I would see this as a process whereby the person spends 4 weeks familiarising themselves with the site procedures for permitting contractors and for on site engineering maintenance staff to undertake tasks. This would include reviewing the gatehouse process for booking in contractors and identifying the shortcomings or gaps in the current process. (4 weeks)
By building an understanding of the profile of works undertaken by staff and contractors the person would then be responsible for developing a ‘system’ to manage and control these works on site. The process can’t be overly bureaucratic and ideally will take the best bits of what they already do but merge these into a system that can be relied upon to minimise risk. I see this as 2-3 months of work because as well as the actual system, there is also the element of bringing the existing staff on the journey so they support the new process. (12 weeks)
The new system should have clear roles and defined competency for people within those roles. It should have defined procedures to follow and the system itself should include steps that ensure isolations are carried out and risk of impact from stored energy is removed prior to commencement of works. (8 weeks to complete)

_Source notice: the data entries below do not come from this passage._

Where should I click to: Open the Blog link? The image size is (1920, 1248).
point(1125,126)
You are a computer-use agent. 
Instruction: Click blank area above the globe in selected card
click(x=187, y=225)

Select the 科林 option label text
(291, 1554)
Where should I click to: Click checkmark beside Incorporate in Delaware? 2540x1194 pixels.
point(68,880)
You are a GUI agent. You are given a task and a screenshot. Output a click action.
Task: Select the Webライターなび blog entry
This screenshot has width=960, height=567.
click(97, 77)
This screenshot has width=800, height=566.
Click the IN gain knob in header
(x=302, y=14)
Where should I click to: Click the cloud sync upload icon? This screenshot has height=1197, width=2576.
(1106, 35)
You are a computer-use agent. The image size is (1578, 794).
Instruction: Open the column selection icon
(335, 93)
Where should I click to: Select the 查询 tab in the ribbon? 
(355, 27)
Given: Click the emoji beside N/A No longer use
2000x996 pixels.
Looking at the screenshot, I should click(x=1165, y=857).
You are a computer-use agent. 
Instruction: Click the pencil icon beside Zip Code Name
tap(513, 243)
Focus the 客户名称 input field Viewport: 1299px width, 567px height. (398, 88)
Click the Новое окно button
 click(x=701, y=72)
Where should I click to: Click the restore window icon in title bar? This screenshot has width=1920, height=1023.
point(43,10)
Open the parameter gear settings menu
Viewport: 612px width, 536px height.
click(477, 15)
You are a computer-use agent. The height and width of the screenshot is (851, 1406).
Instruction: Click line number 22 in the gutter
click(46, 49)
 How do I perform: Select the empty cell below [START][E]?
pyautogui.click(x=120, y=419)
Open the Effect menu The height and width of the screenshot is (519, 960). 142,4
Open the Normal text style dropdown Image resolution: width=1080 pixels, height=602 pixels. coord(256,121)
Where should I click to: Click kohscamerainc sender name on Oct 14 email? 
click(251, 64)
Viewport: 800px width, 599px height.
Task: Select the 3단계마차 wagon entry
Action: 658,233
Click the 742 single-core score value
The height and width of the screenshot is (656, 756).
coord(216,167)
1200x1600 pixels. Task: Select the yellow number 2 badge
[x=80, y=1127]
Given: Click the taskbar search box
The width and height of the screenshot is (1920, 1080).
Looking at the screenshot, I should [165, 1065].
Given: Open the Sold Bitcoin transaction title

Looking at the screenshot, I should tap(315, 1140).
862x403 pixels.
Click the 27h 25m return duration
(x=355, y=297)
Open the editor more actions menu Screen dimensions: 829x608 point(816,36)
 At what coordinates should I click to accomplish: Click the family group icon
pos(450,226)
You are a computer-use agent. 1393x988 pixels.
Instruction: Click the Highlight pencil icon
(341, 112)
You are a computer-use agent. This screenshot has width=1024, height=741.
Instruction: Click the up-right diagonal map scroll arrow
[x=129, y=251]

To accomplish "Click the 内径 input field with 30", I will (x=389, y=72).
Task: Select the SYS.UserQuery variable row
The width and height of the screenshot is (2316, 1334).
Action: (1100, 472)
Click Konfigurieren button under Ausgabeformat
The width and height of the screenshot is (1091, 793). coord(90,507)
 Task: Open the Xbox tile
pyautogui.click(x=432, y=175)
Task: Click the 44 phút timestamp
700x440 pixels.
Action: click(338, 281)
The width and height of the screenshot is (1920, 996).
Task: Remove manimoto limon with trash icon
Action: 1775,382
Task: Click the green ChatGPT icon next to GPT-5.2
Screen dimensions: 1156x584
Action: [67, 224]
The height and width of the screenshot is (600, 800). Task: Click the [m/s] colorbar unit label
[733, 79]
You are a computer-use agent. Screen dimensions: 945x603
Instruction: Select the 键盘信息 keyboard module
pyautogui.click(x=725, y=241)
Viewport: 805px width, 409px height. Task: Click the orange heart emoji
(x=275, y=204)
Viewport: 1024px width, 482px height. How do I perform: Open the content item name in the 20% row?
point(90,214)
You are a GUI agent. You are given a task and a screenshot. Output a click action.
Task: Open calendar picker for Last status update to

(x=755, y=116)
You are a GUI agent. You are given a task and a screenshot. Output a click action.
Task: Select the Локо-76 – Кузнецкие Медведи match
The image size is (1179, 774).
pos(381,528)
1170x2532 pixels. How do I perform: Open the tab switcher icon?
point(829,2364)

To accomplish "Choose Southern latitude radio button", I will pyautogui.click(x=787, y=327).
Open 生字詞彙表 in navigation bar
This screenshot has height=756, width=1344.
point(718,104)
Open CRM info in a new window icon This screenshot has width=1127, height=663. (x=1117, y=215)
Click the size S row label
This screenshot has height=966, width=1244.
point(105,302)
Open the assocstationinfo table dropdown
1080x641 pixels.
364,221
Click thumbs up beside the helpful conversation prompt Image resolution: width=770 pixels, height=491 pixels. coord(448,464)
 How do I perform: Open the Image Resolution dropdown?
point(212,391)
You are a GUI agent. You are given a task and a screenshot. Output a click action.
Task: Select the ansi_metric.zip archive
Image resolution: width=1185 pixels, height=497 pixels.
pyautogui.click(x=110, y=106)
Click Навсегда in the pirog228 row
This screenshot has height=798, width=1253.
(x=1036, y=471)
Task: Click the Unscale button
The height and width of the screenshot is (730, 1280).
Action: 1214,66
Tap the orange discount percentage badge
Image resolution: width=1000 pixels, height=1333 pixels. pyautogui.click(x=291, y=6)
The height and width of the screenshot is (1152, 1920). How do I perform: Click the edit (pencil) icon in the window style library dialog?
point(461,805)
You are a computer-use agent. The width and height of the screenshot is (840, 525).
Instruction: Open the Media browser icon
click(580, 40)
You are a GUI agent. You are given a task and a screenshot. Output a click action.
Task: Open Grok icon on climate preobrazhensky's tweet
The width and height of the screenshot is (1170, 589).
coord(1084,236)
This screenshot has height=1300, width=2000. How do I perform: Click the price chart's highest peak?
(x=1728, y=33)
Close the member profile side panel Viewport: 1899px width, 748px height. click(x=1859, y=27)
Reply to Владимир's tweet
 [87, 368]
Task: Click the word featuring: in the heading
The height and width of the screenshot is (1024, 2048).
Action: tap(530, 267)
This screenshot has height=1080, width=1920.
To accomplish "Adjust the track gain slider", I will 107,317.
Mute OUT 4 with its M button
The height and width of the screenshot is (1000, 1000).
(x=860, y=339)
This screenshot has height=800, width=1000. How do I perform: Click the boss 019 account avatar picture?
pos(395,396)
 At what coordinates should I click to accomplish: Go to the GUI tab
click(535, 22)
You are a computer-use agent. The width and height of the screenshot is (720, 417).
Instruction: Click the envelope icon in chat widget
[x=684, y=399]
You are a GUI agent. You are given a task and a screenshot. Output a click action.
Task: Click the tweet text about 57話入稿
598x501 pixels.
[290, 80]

My thoughts are that the output of this project already exists on a shelf somewhere and has either been developed in the past by the person or they have worked under it and felt it represented best practice.
Job Spec to include:
Occupational Safety Specialist
Expert in
COMAH or Occupational Safety experience is essential for this position.
Upgraded system to include permit to work process, authorisation of hazardous works and the levels of competency required to sign off such works, ability to track progress and performance and allow interpretation/review of performance such the continuous improvement can be achieved.
Person profile is someone with high hazard site experience, and experience managing contractors and integrating staff and contractor work scopes. They will need to have multiple years of site experience and have developed their career to a position of responsibility. They need to be able to communicate the proposed new system to a potentially reluctant audience and so the new system has to be real world applicable, not theoretical and therefore ignored.
If they have site experience on operations where there were multiple operational business units doing different tass each day and where there are multiple tenants also undertaking their own activities while still interacting with the main operator that would be beneficial but not essential.